Harper: We have proposed something.

What have we proposed?
Well the Province of Alberta, excuse me, the Province of Alberta itself already has a, it’s one of the few GHD regulatory environments in the country. It has one. I think it’s a model on which you could, on which you could go broader.

This is the carbon levy?

This is the tech fund price carbon levy and the, the, it’s not a levy, it’s a price and there’s a tech fund in which, in which the private sector makes investments. So look, that’s what Alberta has done, that’s a model that’s available but you know as I say, we’re very open to see progress on this on a continental basis. I’ve said that repeatedly to our partners in North America and we look forward to working on that.
There is no follow-up by the good Mr. Mansbridge on this alleged carbon tax. That became the task of The Star, in today's editorial, which pointedly lambastes the Alberta model:
...the relaxed Alberta model that Harper promotes imposes a levy of just $15, and only on large emitters that fail to improve their energy efficiency (rather than reduce output). The firms can pay the money into a clean-energy research fund or purchase carbon credits. The result? Alberta emissions continue to soar, albeit at a slower rate, undercutting efforts in Ontario and British Columbia.
Far better, says The Star, would be to adopt the B.C, model,
which has a straight-up carbon tax, an approach the Star has long favoured. The $30-per-metric-tonne levy currently pushes up the cost of gasoline and natural gas by 6.67 cents a litre and 5.7 cents a cubic metre. But it is revenue-neutral. Residents reap the benefit in lower income taxes. It has led to a sharp drop in per capita fuel consumption.
British Columbia’s tax has been a “phenomenal success,” Charles Komanoff told the Star’s editorial board on Friday. He’s a co-founder of the New York-based Carbon Tax Center, dedicated to curbing global warming. The centre favours an aggressive carbon tax starting at $10 per metric tonne and rising to $100 over a decade.
The Star speculates that any talk of a carbon tax, even the weak one used in Alberta, is simply subterfuge on the part of Mr. Harper who, going into an election year, is trying to don the guise of a green warrior.

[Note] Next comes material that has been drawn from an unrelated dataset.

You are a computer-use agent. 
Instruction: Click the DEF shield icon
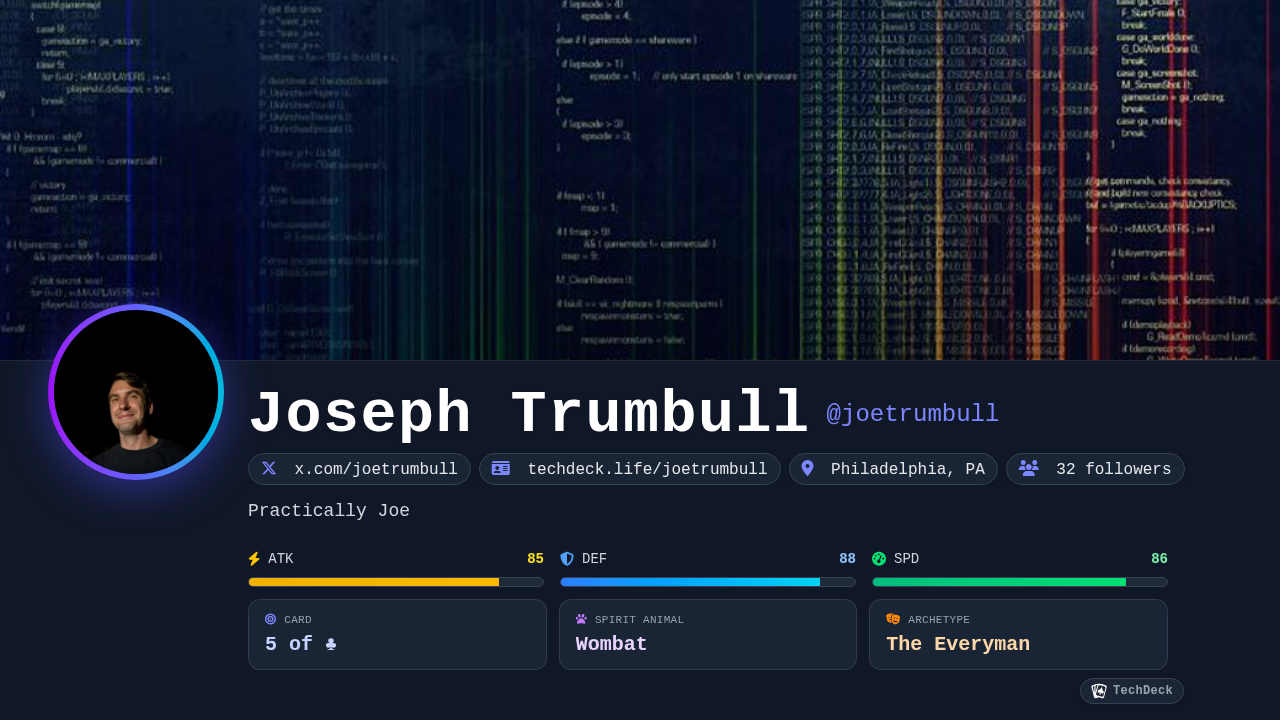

It is to be hoped that Canadians will not be so easily fooled this time around by such shameless posturing.

The editorial offers a solid suggestion that, if pursued, will reveal not only the truth behind Harper's rhetoric, but also the integrity and commitment of the other party leaders:
When Parliament resumes after the holiday break the opposition should make it a priority to pin him down on just what he’s prepared to propose to our major trading partners, by way of a credible scheme to price carbon and curb climate change. Voters should know before they cast their ballots on Oct. 19, or sooner.
I look forward to the House's resumption on January 26.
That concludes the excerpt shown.